From the entries below, copy exactly the lines from the one that contains "Screen dimensions: 471x225" through the one that contains "Where should I", both included, and only those.

[Saved data entries]
==========

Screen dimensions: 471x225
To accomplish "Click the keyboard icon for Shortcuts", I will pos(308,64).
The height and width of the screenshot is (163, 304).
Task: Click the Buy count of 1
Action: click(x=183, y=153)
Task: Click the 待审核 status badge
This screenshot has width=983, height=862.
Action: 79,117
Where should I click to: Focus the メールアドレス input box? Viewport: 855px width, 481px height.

==========

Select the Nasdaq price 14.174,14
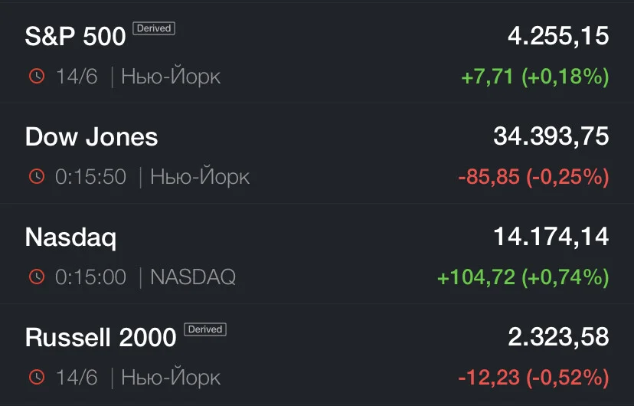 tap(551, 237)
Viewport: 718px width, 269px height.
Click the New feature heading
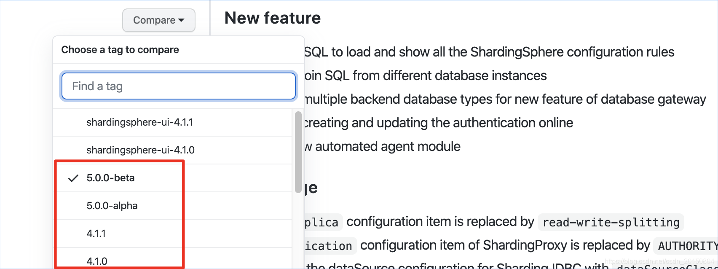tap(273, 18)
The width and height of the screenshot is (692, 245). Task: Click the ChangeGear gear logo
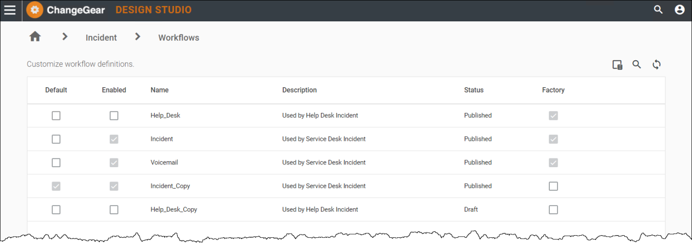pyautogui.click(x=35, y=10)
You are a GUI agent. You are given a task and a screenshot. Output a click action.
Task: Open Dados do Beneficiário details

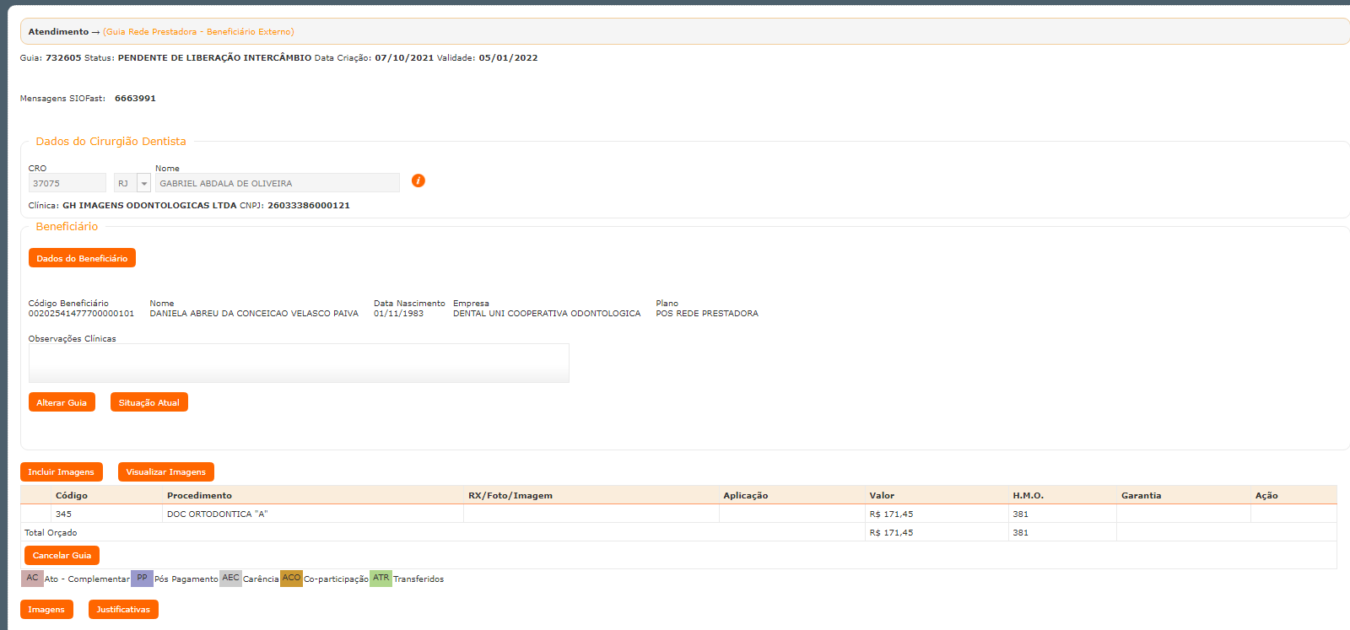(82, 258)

==========

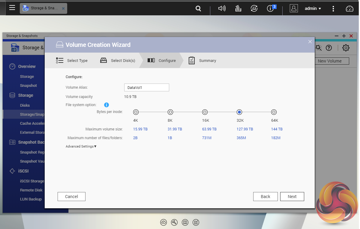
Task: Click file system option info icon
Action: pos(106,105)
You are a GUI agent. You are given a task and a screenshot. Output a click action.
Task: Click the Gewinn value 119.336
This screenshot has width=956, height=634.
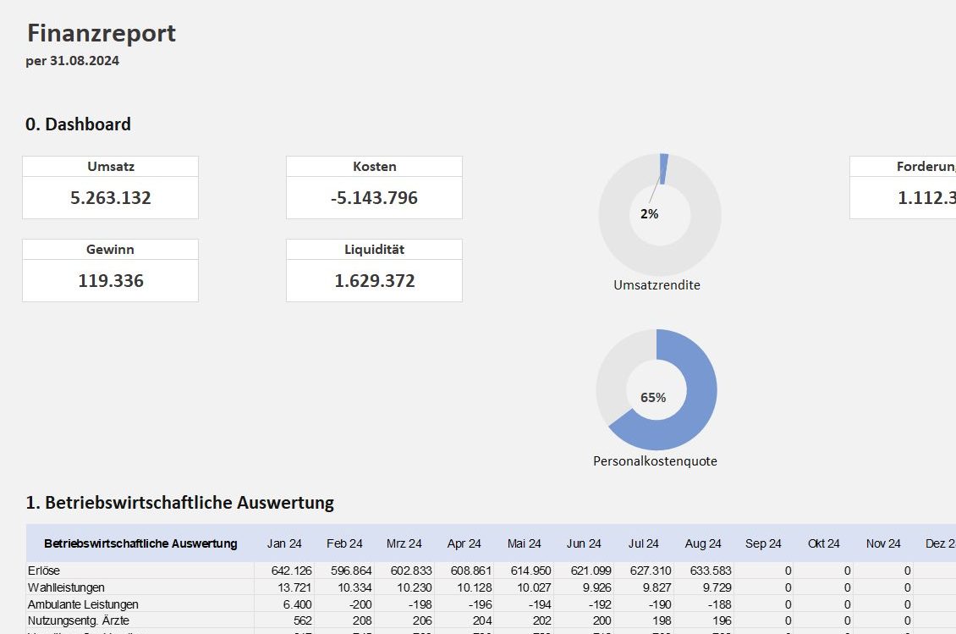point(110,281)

==========

THE ANSWER
Screen dimensions: 471x225
To accomplish "Click the keyboard icon for Shortcuts", I will pos(308,64).
The height and width of the screenshot is (163, 304).
Task: Click the Buy count of 1
Action: click(x=183, y=153)
Task: Click the 待审核 status badge
This screenshot has width=983, height=862.
Action: 79,117
Where should I click to: Focus the メールアドレス input box? Viewport: 855px width, 481px height.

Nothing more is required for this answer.